I had more sympathy / concern over my hand (which admittedly is a fairly useful bit of the anatomy) than I have from being bipolar and all that entails (and minds are more essential than hands) and yet online you cannot see the effect of a broken finger (I can still type) but you really do see the effects of my mental health. It comes through in so much I write. I’m sure I could map the ups/downs through twitter at least and me writing this now in an indication of a frame of mind.
There was a meme about invisible illnesses went around some blogs earlier this year. I did all the answers and nearly posted it here but was wary of who would read it. Wary because you cannot un-reveal something. (Found a site called unsuicide yesterday while looking for something else – and no, I’m not – and I wondered how you would unsuicide exactly. If you can’t unsee then unsuicide is well, impossible? I got the point of the site). If you are going to reveal you have to trust. There are people I will never know reading this and I don’t care because we know nothing of each other, some readers I really do want to meet and I genuinely trust them and there are others I either have met or will meet who I trust and do not trust. This goes back to being bipolar and the fact people will read this blog and make their minds up before we meet. Or they will look back and decide in retrospect that something done genuinely was done because of my mental health.
5. Most people assume: That what I am saying does not count because they think I’m too happy, too sad, too mad. “Oh he doesn’t mean it” or they conveniently forget about the bipolar when it suits them.
It’s very very annoying. It’s bad enough me wondering just what’s going on without having to deal with conflicting messages even though I am the reason for them. It’s my fault but it’s also not. Which isn’t a cop-put, it’s just difficult. So is this a way of asking for sympathy? No because you can’t give it. So why mention it in comparison to my hand? I don’t know.
In other news I still cannot play MW2. But a tentative few goes on BCBF2 went well so that is the game of choice for a while. I am Level 5 Specialist II so I have much yet to learn.

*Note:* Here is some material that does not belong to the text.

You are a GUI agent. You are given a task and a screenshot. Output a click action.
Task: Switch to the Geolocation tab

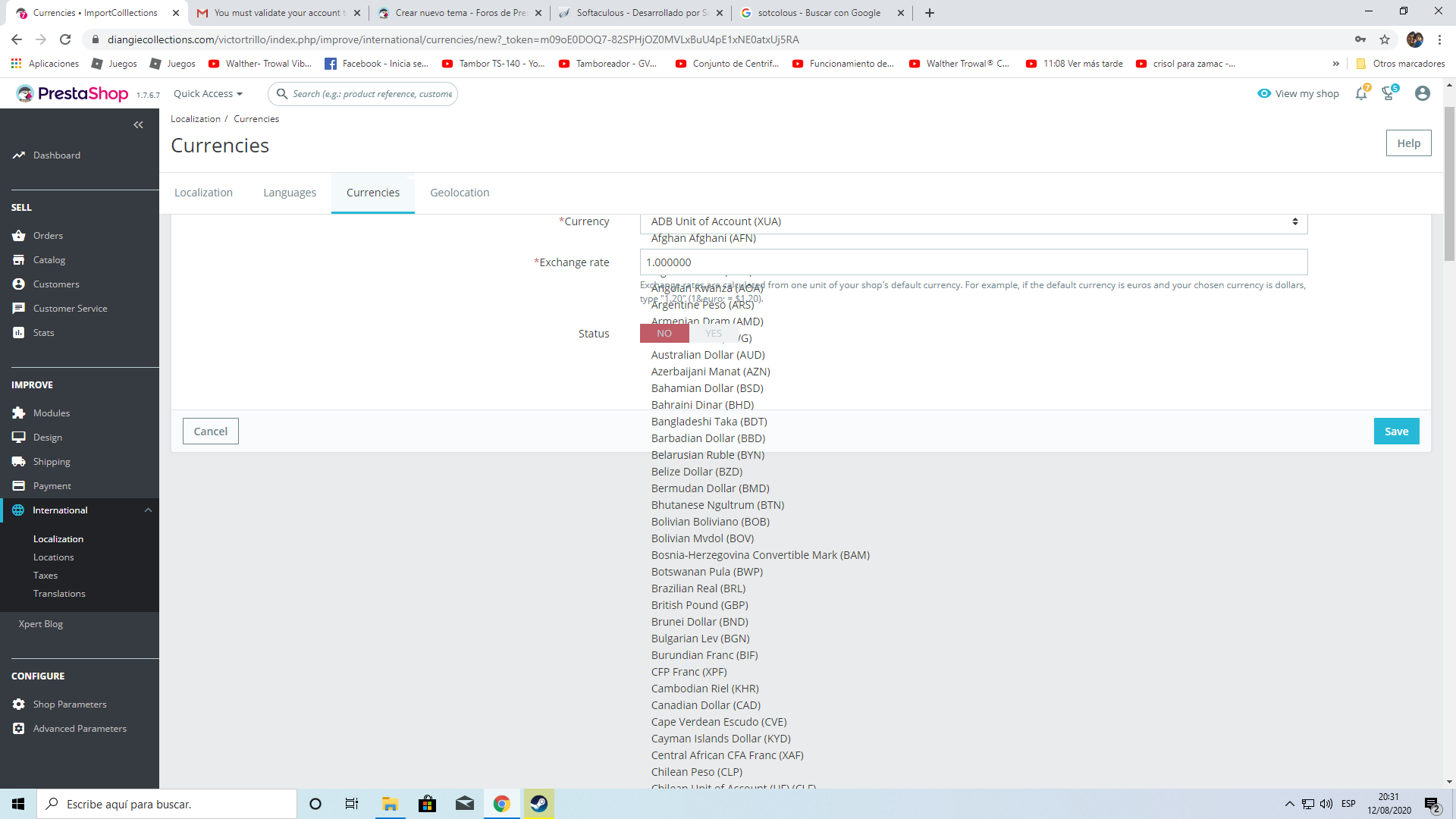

And finally I was looking for a domain for someone else and found one I just had to buy. The design (which is crap, I know but I have never pretended to have any aesthetic abilities whatsoever) Â is the original for the tattoo I have on my chest – and if you knew all the meanings captured in that design you really would know me very very well.Â http://perfectly.me/
The veins tattooed on my left arm have been beefed up. Slight shading, more blue, tiny bit of black and some purple. Should look perfect. Took 2 hours. First colour (black) was easy, no pain. Purples were next and they stung a touch where they overlapped with the previous black. The blue was last and it crossed both sets of angry skin. Ouch it was esp on the inner elbow. Or maybe I’m a wuss :) Felt fine when there, came back and felt ill. As always. Even now some 5 hours later I feel ill. Not bad ill but as if I’ll wake up with the flu tomorrow.
Neil at abody (the tattoo studio) has an apprentice. She’ll not be tattooing for a while and seeing as my arms are now complete (bar a little colour top-up in the right arm) I’m thinking of taking her in a copy of Bartleby Anatomy and suggesting that my right calf could do with some action. I think the neck would be better but that’s an expensive place for a mistake. Should be free though and Neil could oversee. This of course depends on him and her and me so it may not come off. But it’s a thought.
Photos will be taken tomorrow in daylight and then in a couple of weeks.
And best of all they don’t want their site changing yet – http://abody.co.uk – and they have a vacancy for a tattooist.
Need to check on what the latest advice for a healing tattoo is. I used cocoa butter before and also just a light moisturiser on another but there could be something else? My left arm is being completed (or the next stage done depending on what happens after).